[Input]

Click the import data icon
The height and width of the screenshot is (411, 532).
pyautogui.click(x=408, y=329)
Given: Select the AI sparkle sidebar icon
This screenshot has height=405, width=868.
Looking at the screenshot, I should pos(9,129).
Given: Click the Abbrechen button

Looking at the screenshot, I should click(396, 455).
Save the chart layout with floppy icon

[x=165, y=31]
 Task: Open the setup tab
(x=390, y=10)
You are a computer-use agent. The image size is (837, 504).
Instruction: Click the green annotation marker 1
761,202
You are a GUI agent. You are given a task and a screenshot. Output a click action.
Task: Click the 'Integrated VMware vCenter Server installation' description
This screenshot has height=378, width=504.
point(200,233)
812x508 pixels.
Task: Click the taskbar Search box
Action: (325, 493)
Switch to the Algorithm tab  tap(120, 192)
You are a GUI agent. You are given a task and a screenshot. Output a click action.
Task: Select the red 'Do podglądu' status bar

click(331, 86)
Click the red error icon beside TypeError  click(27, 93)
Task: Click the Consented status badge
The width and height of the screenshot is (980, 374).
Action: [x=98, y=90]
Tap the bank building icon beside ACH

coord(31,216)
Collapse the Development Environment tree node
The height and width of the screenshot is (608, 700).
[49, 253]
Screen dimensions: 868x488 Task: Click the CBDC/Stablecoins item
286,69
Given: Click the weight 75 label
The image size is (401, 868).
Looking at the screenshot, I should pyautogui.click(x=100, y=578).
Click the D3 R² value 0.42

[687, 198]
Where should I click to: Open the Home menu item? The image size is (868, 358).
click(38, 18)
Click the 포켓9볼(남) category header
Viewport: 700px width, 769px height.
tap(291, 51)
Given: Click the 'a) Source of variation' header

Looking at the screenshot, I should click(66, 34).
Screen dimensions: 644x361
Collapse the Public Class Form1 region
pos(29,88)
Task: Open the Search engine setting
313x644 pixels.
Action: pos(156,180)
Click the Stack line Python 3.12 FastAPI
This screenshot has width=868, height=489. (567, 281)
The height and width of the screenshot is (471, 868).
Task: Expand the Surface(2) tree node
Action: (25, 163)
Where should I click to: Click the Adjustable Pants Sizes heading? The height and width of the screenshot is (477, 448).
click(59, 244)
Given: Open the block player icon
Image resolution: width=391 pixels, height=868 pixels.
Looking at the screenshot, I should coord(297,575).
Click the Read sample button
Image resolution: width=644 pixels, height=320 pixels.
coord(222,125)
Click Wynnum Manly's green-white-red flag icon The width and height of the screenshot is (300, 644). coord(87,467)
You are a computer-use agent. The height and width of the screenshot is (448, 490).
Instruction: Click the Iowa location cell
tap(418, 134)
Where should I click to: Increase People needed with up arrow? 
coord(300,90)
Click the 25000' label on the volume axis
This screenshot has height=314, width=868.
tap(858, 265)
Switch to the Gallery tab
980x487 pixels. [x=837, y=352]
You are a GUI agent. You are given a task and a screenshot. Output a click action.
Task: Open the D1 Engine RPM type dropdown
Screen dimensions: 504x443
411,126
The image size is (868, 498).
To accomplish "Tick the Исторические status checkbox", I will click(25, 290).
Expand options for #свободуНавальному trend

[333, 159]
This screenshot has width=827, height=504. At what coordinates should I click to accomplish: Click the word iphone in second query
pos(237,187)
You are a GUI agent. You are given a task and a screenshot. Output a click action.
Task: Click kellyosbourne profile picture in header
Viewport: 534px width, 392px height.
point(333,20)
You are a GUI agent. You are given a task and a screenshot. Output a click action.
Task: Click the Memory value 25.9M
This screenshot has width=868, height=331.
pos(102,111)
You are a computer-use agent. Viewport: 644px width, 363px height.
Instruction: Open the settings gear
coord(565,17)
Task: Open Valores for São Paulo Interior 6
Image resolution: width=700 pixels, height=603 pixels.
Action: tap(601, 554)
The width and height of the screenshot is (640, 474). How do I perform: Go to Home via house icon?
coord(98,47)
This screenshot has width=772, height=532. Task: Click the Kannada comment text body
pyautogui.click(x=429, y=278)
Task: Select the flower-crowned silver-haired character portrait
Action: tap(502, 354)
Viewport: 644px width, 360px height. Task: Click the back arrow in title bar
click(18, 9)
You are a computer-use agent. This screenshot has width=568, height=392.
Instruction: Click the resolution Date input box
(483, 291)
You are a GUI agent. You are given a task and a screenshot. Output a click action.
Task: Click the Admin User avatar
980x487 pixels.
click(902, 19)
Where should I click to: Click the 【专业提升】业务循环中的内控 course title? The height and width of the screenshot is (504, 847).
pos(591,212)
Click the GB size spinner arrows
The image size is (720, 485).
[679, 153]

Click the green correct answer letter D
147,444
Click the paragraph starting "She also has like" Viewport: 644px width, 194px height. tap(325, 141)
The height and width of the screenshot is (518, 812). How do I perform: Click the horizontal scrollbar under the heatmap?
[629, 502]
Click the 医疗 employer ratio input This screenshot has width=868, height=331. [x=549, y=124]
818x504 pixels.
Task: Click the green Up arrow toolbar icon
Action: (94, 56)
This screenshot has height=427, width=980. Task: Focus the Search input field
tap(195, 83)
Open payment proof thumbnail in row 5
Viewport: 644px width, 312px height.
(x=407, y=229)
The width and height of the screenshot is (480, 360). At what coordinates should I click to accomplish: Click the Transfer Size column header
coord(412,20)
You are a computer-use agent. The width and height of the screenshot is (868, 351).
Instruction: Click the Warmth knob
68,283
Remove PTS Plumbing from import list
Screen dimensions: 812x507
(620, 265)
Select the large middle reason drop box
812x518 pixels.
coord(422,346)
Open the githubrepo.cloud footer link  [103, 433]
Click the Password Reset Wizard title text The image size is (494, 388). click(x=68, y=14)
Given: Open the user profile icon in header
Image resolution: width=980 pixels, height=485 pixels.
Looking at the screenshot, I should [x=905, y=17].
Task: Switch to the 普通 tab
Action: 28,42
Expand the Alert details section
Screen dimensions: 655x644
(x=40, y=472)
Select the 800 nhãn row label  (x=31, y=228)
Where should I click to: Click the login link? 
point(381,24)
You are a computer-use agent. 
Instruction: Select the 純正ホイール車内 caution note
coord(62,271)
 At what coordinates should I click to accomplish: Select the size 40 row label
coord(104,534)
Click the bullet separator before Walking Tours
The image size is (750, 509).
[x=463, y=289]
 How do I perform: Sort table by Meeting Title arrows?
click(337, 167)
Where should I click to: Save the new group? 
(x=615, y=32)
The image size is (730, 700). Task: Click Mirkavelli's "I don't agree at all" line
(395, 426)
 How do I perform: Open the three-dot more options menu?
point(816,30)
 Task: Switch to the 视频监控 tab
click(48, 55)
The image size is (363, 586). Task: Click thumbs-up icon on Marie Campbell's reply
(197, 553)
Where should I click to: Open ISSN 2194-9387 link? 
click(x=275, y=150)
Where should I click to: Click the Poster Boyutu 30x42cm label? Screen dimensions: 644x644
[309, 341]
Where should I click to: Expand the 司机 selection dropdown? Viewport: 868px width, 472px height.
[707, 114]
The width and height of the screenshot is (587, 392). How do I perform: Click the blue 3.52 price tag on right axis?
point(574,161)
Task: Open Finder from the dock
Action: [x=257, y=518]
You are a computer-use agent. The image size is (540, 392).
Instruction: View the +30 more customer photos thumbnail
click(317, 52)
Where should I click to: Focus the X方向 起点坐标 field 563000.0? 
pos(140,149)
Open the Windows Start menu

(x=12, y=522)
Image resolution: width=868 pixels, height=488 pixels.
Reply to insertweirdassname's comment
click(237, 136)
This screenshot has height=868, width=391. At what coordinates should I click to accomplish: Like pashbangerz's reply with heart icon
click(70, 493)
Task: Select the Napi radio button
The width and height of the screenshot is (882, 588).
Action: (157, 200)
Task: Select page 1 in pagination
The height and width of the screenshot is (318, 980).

[/Input]

**Problem requirements**
Only the number is required: state how many lines of the entries hold the word "import".

**Solution**
2